No calor da emoção, veio uma vontade de xingar o motorista. Mas de nada adiantava: embora estivesse dirigindo uma Mercedes Bens conversível com o capô aberto, sua velocidade não permitiria a audição do meu grito lá de trás.

Continuei pedalando, devagar e sempre. Acompanhei visualmente o percurso do meu quase assassino. Ao chegar no final da subida, ele passou no sinal amarelo e virou à direita. Nisto percebeu que havia entrado na contra mão e, dando ré, voltou à rua em que estava. Agora ficou aguardando no sinal vermelho. A esta altura eu já havia o alcançado e tinha, agora sim, a oportunidade de xingá-lo.

Mas lembrei do conceito de assertividade e resolvi colocá-lo em prática. Me aproximei e parei a bicicleta ao seu lado. Era um senhor com os cabelos grisalhos, vestido com roupa social. Sorrindo e olhando nos seus olhos, comprimentei-o:

– Boa Tarde!

Ele assentiu com a cabeça e respondeu baixinho. Sem mais delongas e em um tom de voz bastante pacífico, continuei:

– O senhor percebeu que quase me matou lá atrás? De repente, na ultrapassagem o senhor poderia dar um espaço maior para o ciclista.

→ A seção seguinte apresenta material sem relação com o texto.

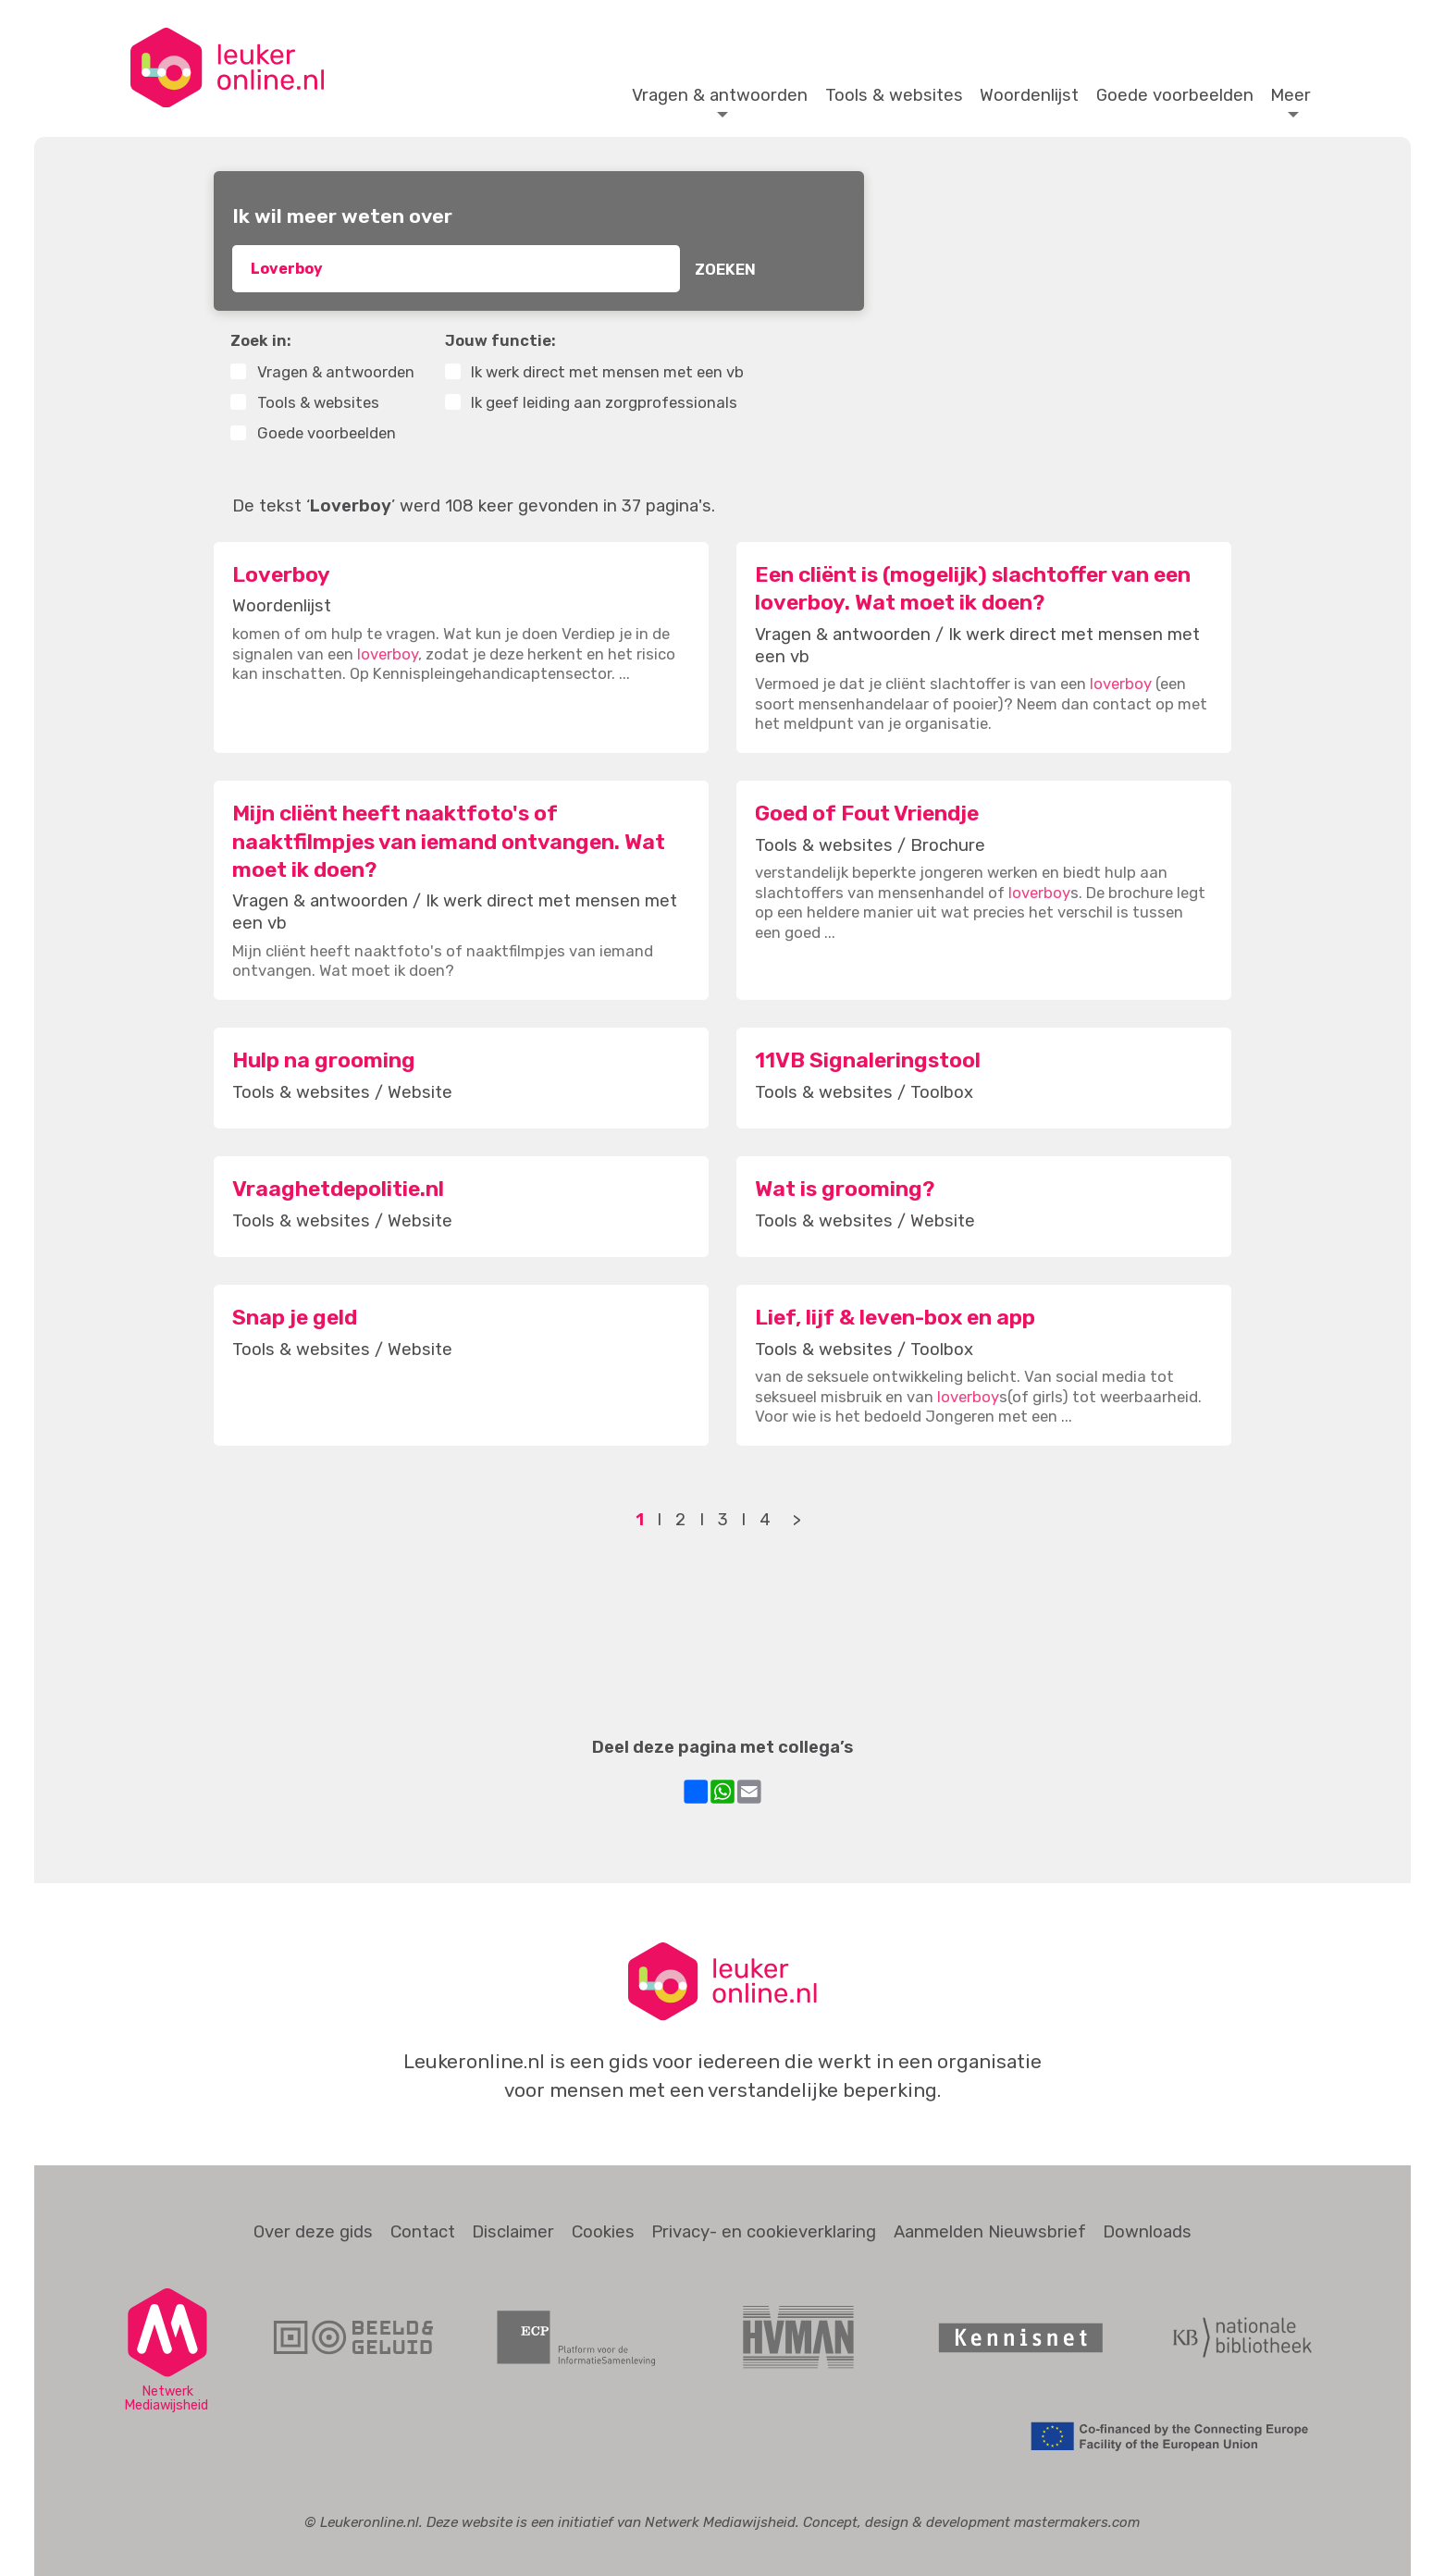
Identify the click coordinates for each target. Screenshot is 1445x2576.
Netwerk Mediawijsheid (720, 2522)
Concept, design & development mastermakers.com (971, 2522)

– E por um acaso você é o dono da rua?!!

– Não sou e nem é o senhor. O Código de Trânsito coloca a bicicleta como um veículo como qualquer outro. O senhor conhece o Código de Trânsito?

– …

– Dê uma olhada lá no artigo 201: ele diz que o motorista deve guardar uma distância de pelo menos um metro e meio ao ultrapassar um ciclista. E no artigo 220 diz que o carro deve diminuir a velocidade ao se aproximar da bicicleta. Artigo 201 e 220, dá uma procurada que o senhor vai encontrar o que estou lhe dizendo.

Visivelmente agitado e inquieto frente ao meu tom tranqüilo e didático, o motorista esperava o sinal abrir, olhava para os lados, para dentro e para fora do seu carro e, sem saber o que fazer e, sem argumento algum, fez o que eu sinceramente não esperava. Ele fechou os vidros! Em um carro conversível com o capô aberto! E ficou olhando sério para a frente, balançando a perna nervosamente.

O sinal abriu e ele foi embora. E eu fiquei rindo sozinho, pensando comigo mesmo que aquele tinha sido o dia em que uma Caloi 10 atropelou uma Mercedes.

12 Comentários »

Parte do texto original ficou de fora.